Recently I started working with a TPM (version 1.2), and after checking the oficial GnuTLS API, I was wondering which API functions are the correct ones to do all the crypto stuff inside the chip (sign certificates get pk+ keys etc...).

At the moment Im able of getting this data outside of the TPM so I can sign or get a private key in my C code but thats not what I want.

Thank all!

Answer 1

The sequence of events is something like this:

1. Invoke gnutls_tpm_key_list_get_url to get the list of the TPM keys.
2. Choose the key you want to sign with from the list and import it with gnutls_privkey_import_tpm_url.
3. Now you have the gnutls_privkey_t object you can use with the abstract API just like any other key. In your case, you probably want to use gnutls_privkey_sign_data or one of the similar signing functions.

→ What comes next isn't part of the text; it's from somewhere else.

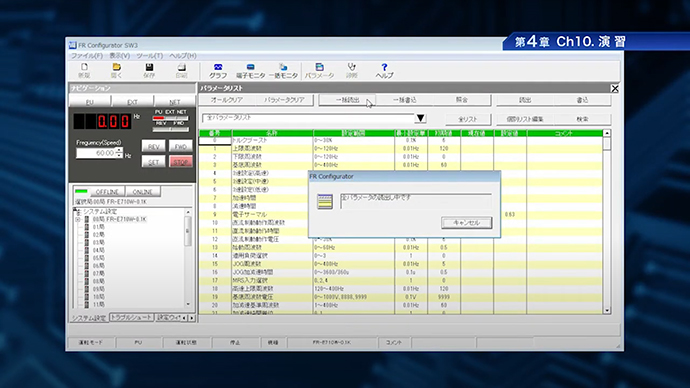This screenshot has height=388, width=690.
Task: Select PU operation mode button
Action: pyautogui.click(x=90, y=102)

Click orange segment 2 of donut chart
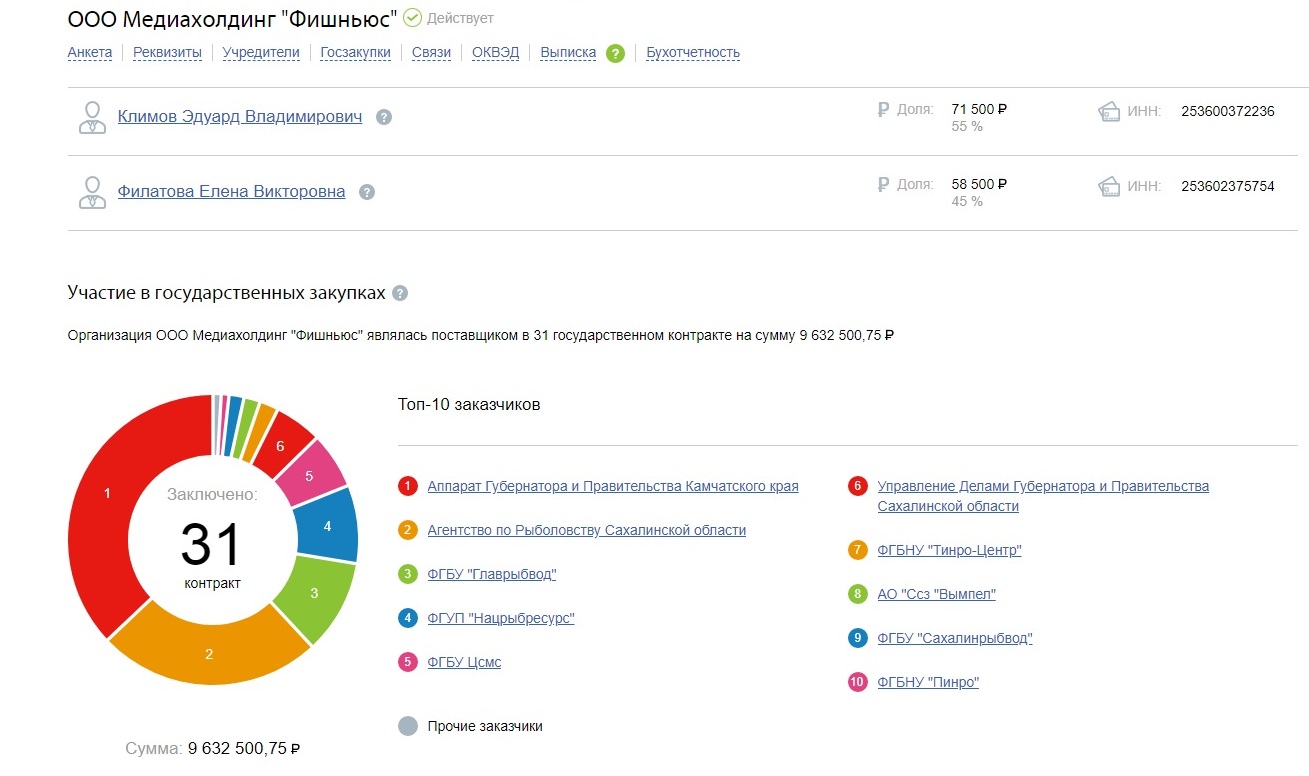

Keep in mind that going with this approach limits you to TPM 1.2. From GnuTLS docs:

Note that we recommend against using TPM with this API because it is restricted to TPM 1.2. We recommend instead to use PKCS#11 wrappers for TPM such as CHAPS14 or opencryptoki15. These will allow using the standard smart card and HSM functionality (see Smart cards and HSMs) for TPM keys.